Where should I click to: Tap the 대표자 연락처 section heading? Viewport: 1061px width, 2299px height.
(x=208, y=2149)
--
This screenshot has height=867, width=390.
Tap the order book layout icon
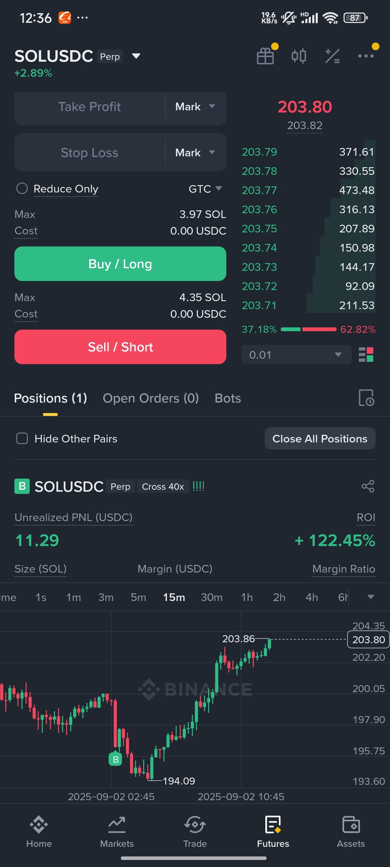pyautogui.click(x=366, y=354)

Description of the task: How many lines of the records above contain the string "height" with the same capitalization? Reply with the number alone.

Full answer: 2